Robot Learning through Motion and Interaction
Robots today are typically confined to operate in relatively simple, controlled environments. One reason for these limitations is that current methods for robotic perception and control tend to break down when faced with occlusions, viewpoint changes, poor lighting, unmodeled dynamics, and other challenging but common situations that occur when robots are placed in the real world. I argue that, in order to handle these variations, robots need to learn to understand how the world changes over time: how the environment can change as a result of the robot’s own actions or from the actions of other agents in the environment. I will show how we can apply this idea of understanding changes to a number of robotics problems, such as object tracking and safe robot learning. By learning how the environment can change over time, we can enable robots to operate in the complex, cluttered environments of our daily lives.
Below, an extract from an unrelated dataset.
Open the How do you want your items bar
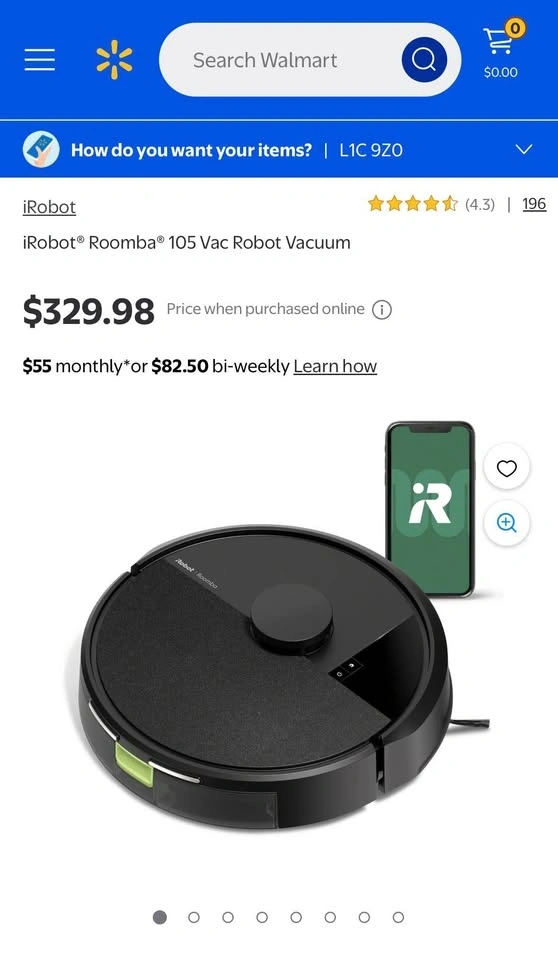 279,149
David Held is an assistant professor at Carnegie Mellon University in the Robotics Institute. His research focuses on robotic perception for autonomous driving and object manipulation. Prior to coming to CMU, David was a post-doctoral researcher at U.C. Berkeley, and he completed his Ph.D. in Computer Science at Stanford University where he developed methods for perception for autonomous vehicles. David also has a B.S. and M.S. in Mechanical Engineering at MIT. David is a recipient of the Google Faculty Research Award in 2017.